Anonymous Coward says:

Already happens in Norway

A friend of mine from Norway says their government fills in the tax forms for all citizens and simply asks you to check or add anything that may be incorrect or incomplete. Simple, easy way to do things.

Intuit is a small fraction of a bigger problem of corporations all over the world using government regulations in favor of their specific industry to guarantee economic rents. It’s a massive distortion. Either fully regulate by government or fully free a process to the private sector, but not both and not when changing the rules half way through for some but not others.

If you think this is ridiculous, in the province of Alberta in Canada carwashes are allowed to deduct disproportionate food, uniform and locker room costs while forcing minimum wage employees to punch out when no cars are coming through during a shift, even though employees are forced to stay on premises. This was passed at the behest of the owners of several of the larger well-known car wash chains.

Slatts says:


Consider yourselves lucky that you have any accounts software available to you! In the UK all the main players, Quicken and Money have pulled out leaving their customers in the lurch!
The stupid thing is I’m still using Quicken 2000 quite happily but I don’t know for how long – I hope I can get it to work with the next version of Windows – or Ubuntu 🙂

vonshavingcream says:

this should be illegal

I think it very clear. The system California has put in place does not HURT anyone except Intuit. A company who makes a product that is becoming obsolete. This is not a program that benefits some and damages others. This program benefits all citizens and helps government SAVE MONEY. Something that is this clear and present that they are simply trying to keep from having to invent something new or design a new business model is NOT a legitimate reason to lobby. Making money to make money is NOT worth keeping the government from making ALL citizens lives easier for a change.

Ashley from Intuit says:

Setting the Record Straight

This is Ashley from Intuit. Wanted to weigh in because the above post distorts and omits many of the facts. For years, Intuit has worked to bring a free tax preparation and e-file program to Californians – one that’s already working in 20 other states, with about 30 million returns filed. The program, called IRS Free File, does many things the state’s cannot. It will:

· Lower tax bills by helping taxpayers find every credit and deduction they deserve. The state-prepared return won’t do that, virtually guaranteeing taxpayers pay more than they should.
· Reach more low-income taxpayers. Seventy percent of Californians qualify for Free File; just 44 percent qualify under the state’s program.
· Make filing simpler. Free File completes both state and federal returns. The state’s program forces Californians to do their taxes twice.

Free File also helps eligible Californians to obtain their share of the $1.2 billion federal Earned Income Tax Credit that is unclaimed in California.

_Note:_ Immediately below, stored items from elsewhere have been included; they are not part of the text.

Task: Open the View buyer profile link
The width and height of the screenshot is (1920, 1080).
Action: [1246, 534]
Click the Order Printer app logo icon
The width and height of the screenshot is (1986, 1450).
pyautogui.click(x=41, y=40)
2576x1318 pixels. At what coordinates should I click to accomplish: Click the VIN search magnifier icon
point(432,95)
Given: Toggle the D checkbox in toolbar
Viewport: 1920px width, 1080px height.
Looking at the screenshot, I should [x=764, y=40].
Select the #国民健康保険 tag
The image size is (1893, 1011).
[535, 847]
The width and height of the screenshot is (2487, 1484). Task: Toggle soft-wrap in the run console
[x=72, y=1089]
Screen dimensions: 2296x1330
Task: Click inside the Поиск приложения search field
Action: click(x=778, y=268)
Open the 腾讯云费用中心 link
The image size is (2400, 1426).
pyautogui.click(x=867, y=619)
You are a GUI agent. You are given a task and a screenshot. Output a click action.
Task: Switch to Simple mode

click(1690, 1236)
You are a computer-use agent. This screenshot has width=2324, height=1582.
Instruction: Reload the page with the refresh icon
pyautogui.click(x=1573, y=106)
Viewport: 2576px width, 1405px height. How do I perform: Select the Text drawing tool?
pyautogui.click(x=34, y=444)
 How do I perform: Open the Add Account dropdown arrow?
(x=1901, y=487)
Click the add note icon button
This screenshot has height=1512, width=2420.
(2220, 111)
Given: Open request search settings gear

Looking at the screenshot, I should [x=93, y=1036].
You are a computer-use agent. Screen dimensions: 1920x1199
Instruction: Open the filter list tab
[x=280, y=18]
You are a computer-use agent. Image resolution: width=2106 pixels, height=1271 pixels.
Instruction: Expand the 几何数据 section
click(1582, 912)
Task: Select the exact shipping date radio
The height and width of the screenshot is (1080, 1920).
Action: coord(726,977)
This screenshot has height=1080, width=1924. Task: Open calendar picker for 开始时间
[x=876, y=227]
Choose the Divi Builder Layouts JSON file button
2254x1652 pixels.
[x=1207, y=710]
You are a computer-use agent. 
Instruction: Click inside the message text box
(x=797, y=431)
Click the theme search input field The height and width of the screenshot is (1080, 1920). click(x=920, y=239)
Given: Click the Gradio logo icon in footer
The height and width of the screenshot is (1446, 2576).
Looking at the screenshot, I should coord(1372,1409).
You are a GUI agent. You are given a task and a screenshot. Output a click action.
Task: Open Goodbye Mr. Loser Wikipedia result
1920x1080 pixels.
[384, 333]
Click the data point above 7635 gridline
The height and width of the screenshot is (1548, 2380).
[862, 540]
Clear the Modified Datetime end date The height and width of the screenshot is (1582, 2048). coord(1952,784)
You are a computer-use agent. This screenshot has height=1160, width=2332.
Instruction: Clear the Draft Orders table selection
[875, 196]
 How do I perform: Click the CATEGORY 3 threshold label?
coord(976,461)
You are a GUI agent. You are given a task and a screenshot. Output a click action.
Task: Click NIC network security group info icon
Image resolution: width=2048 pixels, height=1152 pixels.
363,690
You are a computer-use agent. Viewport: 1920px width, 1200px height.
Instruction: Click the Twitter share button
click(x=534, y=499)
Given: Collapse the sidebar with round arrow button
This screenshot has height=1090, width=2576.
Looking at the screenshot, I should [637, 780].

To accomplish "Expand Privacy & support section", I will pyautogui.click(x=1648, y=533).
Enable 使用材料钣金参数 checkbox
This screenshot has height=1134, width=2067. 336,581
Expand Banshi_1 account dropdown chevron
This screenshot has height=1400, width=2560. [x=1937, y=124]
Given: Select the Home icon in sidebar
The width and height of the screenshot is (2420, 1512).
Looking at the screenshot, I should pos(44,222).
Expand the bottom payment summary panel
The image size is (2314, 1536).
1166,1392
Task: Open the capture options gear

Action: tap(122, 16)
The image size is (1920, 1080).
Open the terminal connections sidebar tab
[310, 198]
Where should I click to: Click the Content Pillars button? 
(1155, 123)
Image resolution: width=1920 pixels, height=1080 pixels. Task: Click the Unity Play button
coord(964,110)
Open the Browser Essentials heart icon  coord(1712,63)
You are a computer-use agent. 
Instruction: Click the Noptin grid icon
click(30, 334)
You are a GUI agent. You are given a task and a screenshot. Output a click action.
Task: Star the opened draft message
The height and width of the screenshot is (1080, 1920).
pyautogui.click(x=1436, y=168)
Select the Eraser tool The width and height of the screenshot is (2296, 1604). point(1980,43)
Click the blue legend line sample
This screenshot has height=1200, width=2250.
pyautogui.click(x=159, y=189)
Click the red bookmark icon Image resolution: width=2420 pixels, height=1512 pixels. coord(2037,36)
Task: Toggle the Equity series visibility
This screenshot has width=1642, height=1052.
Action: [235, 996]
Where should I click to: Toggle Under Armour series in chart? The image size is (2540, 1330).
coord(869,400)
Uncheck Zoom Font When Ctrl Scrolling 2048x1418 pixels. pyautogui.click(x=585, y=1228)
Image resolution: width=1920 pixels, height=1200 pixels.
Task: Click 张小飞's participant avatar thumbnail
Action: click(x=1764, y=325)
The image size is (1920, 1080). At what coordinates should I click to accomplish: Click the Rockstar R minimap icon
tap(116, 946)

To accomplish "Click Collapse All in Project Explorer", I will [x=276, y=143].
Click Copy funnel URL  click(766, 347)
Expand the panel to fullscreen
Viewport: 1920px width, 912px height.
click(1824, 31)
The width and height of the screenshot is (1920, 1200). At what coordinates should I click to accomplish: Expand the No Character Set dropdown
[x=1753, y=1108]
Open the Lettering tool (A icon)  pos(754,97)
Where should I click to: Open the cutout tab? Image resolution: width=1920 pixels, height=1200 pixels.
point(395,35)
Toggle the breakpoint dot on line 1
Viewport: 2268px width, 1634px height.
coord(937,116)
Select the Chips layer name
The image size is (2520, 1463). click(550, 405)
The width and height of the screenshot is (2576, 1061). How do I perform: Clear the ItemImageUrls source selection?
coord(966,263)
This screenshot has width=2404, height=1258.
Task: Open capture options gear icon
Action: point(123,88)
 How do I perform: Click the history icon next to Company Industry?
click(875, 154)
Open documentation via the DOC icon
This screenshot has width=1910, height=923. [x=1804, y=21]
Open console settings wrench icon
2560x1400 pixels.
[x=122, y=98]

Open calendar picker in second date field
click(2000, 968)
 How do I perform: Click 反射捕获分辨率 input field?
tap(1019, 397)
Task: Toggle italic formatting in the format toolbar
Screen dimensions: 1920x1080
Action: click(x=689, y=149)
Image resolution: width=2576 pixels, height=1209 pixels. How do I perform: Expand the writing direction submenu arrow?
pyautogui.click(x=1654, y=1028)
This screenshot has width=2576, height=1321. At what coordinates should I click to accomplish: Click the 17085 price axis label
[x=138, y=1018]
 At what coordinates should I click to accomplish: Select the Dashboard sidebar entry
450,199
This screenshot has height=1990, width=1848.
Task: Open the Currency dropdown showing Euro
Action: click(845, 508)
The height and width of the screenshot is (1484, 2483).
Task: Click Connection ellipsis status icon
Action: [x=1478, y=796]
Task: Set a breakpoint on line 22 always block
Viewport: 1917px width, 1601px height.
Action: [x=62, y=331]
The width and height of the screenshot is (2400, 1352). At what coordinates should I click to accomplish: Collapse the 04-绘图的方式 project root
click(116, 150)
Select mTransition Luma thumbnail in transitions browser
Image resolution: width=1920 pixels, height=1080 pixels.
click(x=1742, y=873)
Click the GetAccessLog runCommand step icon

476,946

The state system won’t. You can read a recent story from Capitol Weekly ( that gives a more balanced look at the issue.

We appreciate the conversation and balanced debate on a very important issue for California taxpayers. Hope these facts help set the record the straight.

Anonymously Brave says:

Re: Setting the Record Straight

Unless I’m missing something, I don’t get how the IRS improvements prevent Intuit from still offering its “Free File” service and other, paid services. You can still offer what you want, can’t you? The IRS plan just provides taxpayers with an additional option. That can only be a good thing. The new plan doesn’t say, “the IRS will now offer this and Intuit can’t offer it anymore.”

That’s the rub. I think most people are complaining because the lobbying seems to be nothing more than an attempt to block a beneficial new plan in order to prevent addtional competition.

Personally, I used to buy and use Intuit’s tax software every year up until they released the version that wrote DRM to the zero sector of their customers’ hard drives, at which time I went elsewhere and haven’t looked back.